While he got an unusually high salary in Transmeta, strategically this move was a very risky step from several points of view. First of all, leaving university grounds cuts implicit, but extremely important support from friends and academic stuff that he enjoyed at the University of Helsinki, making his job of the "Chief configuration management specialist" of the kernel code much more difficult and forcing him to make more bad, "intuitive" decisions that badly affected Linux development. Also that made him more conservative: without a university he was essentially on his own and please remember that from the point of view of academic training he never managed to accomplished much. Just a MS degree. No other research projects, no articles, no participation in other important project like Multics was for Unix creators, nothing that might help him in the future to navigate the development of the kernel. Note that Ken Thompson and other core members of the Unix team has had an excellent school in Multics project before launching Unix. So deciding what technical path to chose became more difficult and that dramatically increased the conservatism, the concentration on the polishing of existing codebase and including only features that he cannot reject. That also made him very vulnerable to the corporate pressure.
Generally speaking, leaving university grounds is a very dangerous step for any freeware/open source project leader and I attribute much of Stallman's success to the fact that he managed to stay in MIT, even when MIT got tied of him and wanted him out ;-).
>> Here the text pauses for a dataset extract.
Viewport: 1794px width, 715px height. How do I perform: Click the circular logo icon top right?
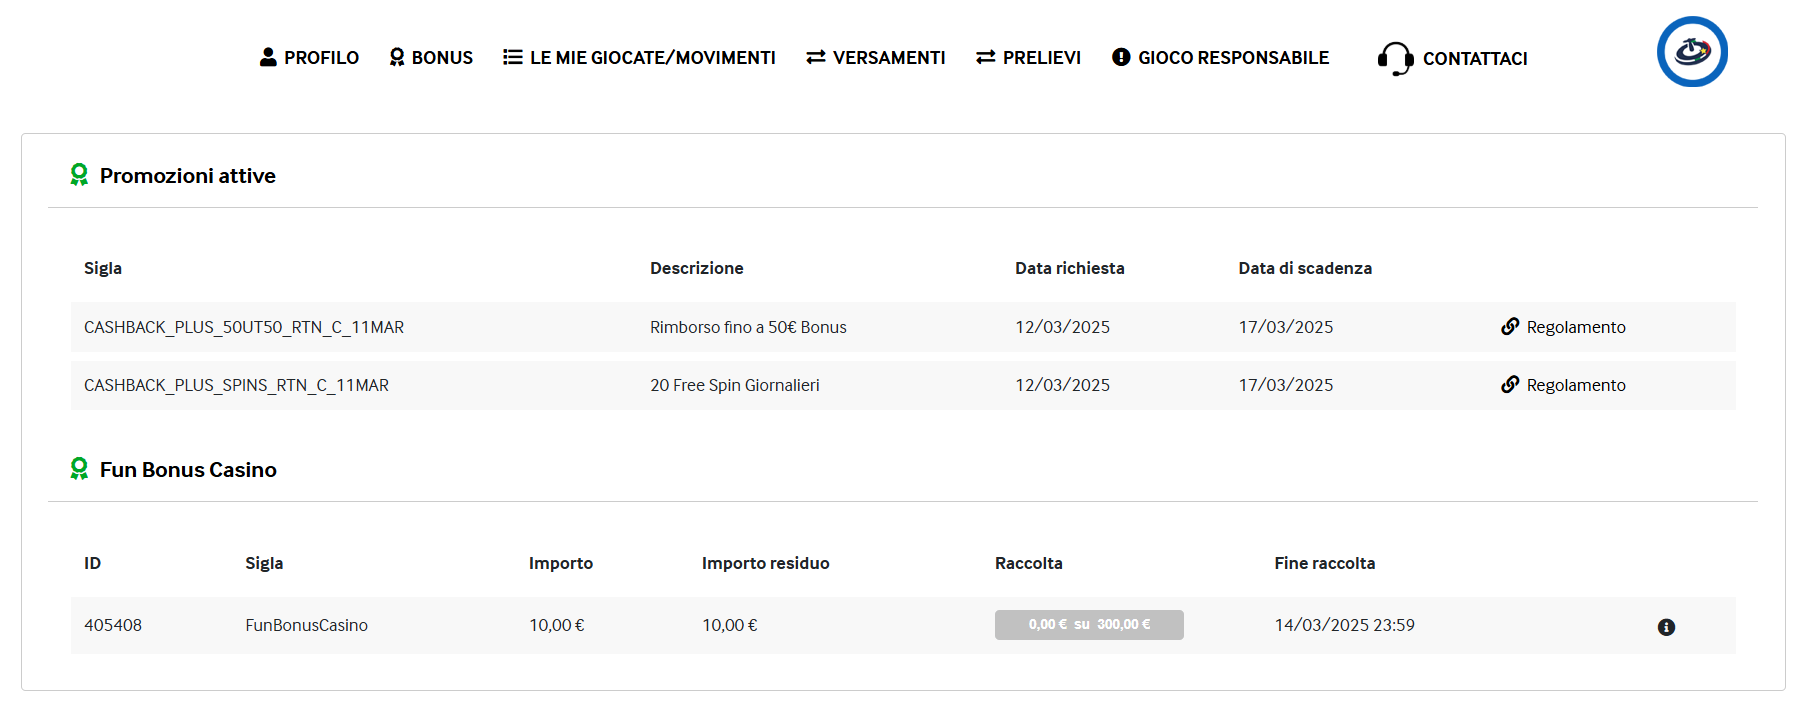coord(1691,52)
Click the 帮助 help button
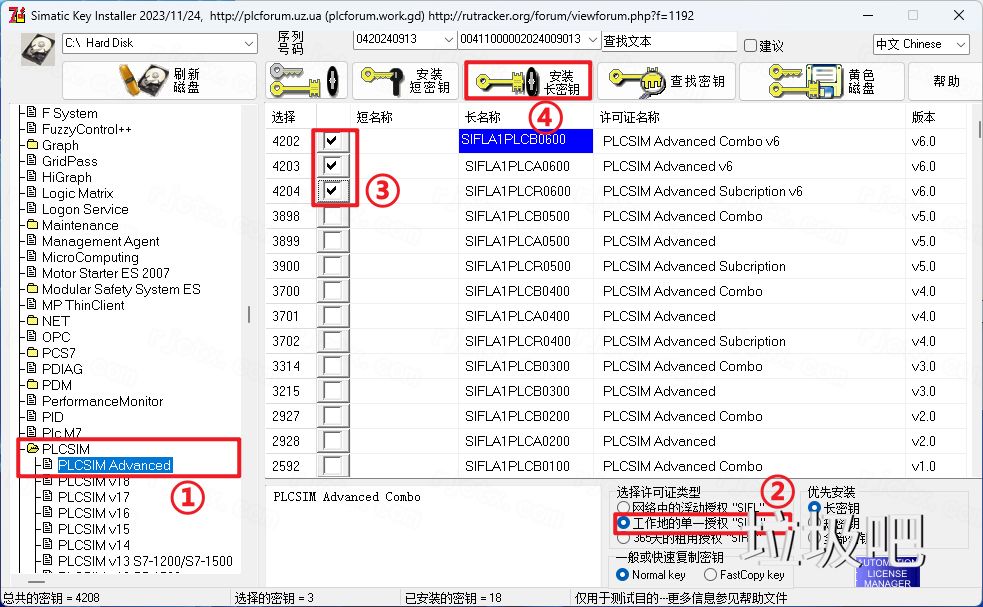983x607 pixels. (944, 82)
Gradually the question of the level of "Linux_ kernel_development/Linus_leadership" synergy became open. In this sense SCO lawsuit really helped Linux as it was a good time for Linus to divorce Transmeta and to join an independent body for the development of Linux kernel, which can survive even if Linus himself was overrun by a track. Probably the fact the Linus was quickly shipped to Open Source Labs to protect Transmeta from excessive liability was the most positive development that came out of this lawsuit.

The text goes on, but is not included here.